There are database-management systems which have been programmed to align requirements (e.g. "DOORs"). However on a university-level and for most small to medium-size companies Excel-Lists do typically do very well.

This excel-list should have columns for all aspects of the requirements, like that one below for orientation. It is okay to summarize requirements or spread them. It is a common approach that there is something which needs to be achieved (e.g. a force) but it would be great to have an even bigger force. Make two lines then, one with a mandatory requirement, one with an optional one.

To give you an idea: Typical requirements for even small development projects or architectural tasks in BA or MA thesis easily count up to 30 or 50 items. A whole system may have hundreds. If your tasks is focussing on simulation and testing you may still have 20 or more aspects for your testing and simulation requirements.

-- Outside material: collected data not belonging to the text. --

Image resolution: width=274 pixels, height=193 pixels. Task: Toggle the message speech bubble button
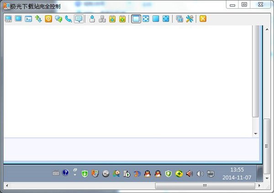[x=79, y=19]
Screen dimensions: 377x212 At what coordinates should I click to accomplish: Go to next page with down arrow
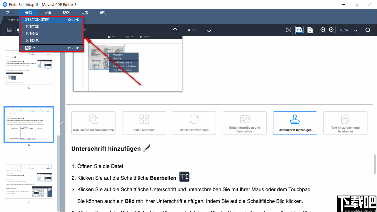[x=209, y=30]

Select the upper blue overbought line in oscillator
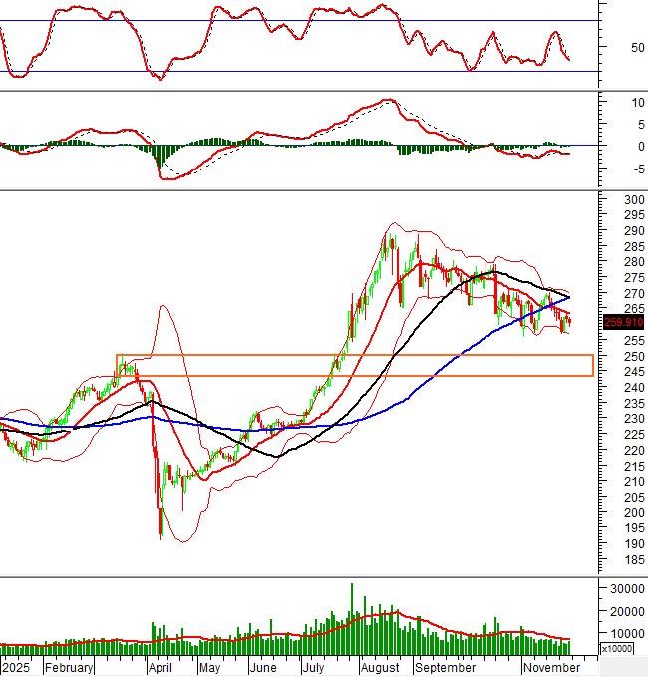pos(299,21)
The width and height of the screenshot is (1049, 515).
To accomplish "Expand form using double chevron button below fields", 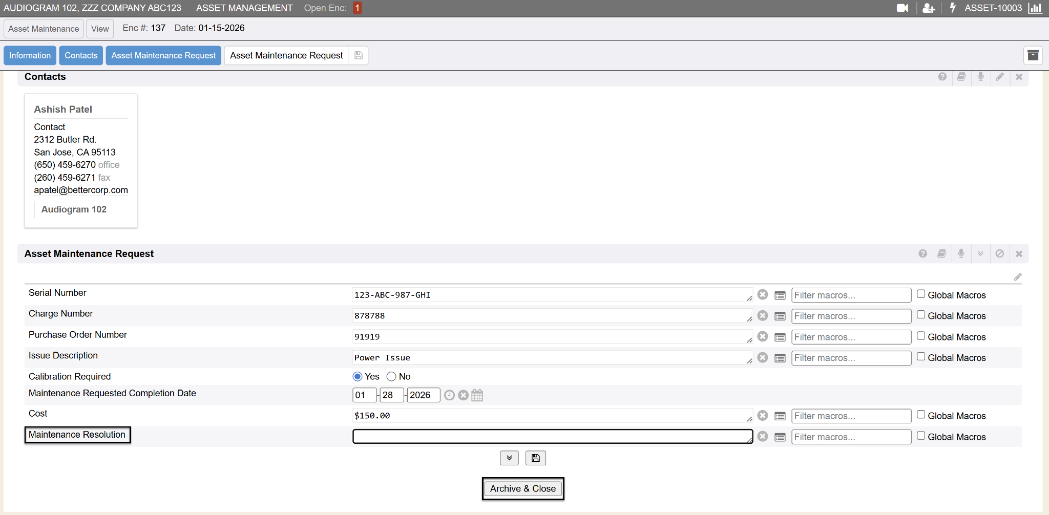I will pyautogui.click(x=509, y=458).
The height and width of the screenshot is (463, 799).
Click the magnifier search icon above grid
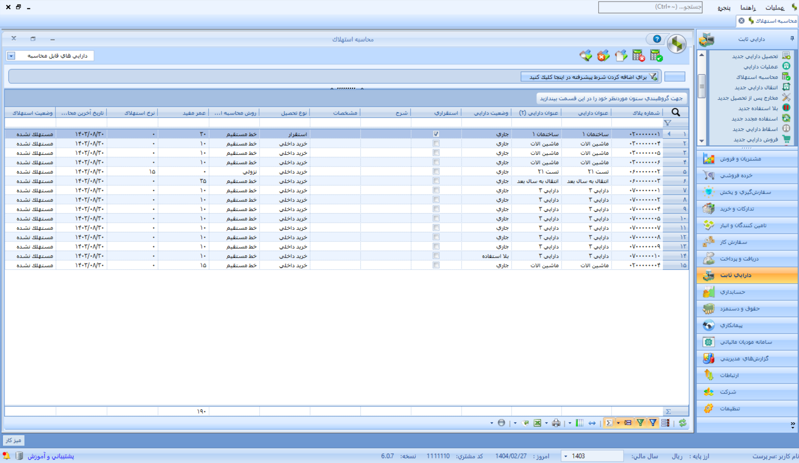(676, 112)
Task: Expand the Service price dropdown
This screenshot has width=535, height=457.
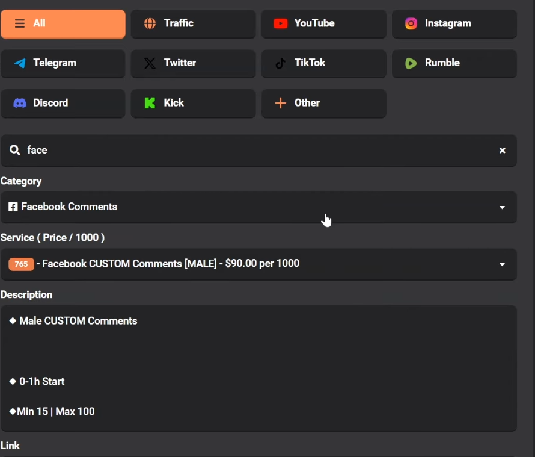Action: (x=258, y=264)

Take care and think deep!

Index	Short title	Description	Value	Unit	Rating	Discipline	Comment
10	Output Force X	Capability to create forces at the interaction point in x-direction	10	N	M	ME, EE
20	Output Force Y	Capability to create forces at the interaction point in y-direction	0	N	M	ME, EE
30	Output Force Z	Capability to create a force at the interaction point in z-direction	0	N	M	ME, EE
40	Packaging Size	Maximum Dimensions (x,y,z)	100x100x100	mm³	M	ME
50	Packaging Size	Maximum Dimensions (x,y,z)	50x50x50	mm³	O	ME	customer asked to make the thing as small as possible
...	...	...	...	...	...	...	...

Disclaimer: This overview is intended to help and give orientation. Of course this is not binding, comprehensive nor complete. But you should actively consider your decision-making-processes based on this structure and find some inspiration to decide for your personal way to go.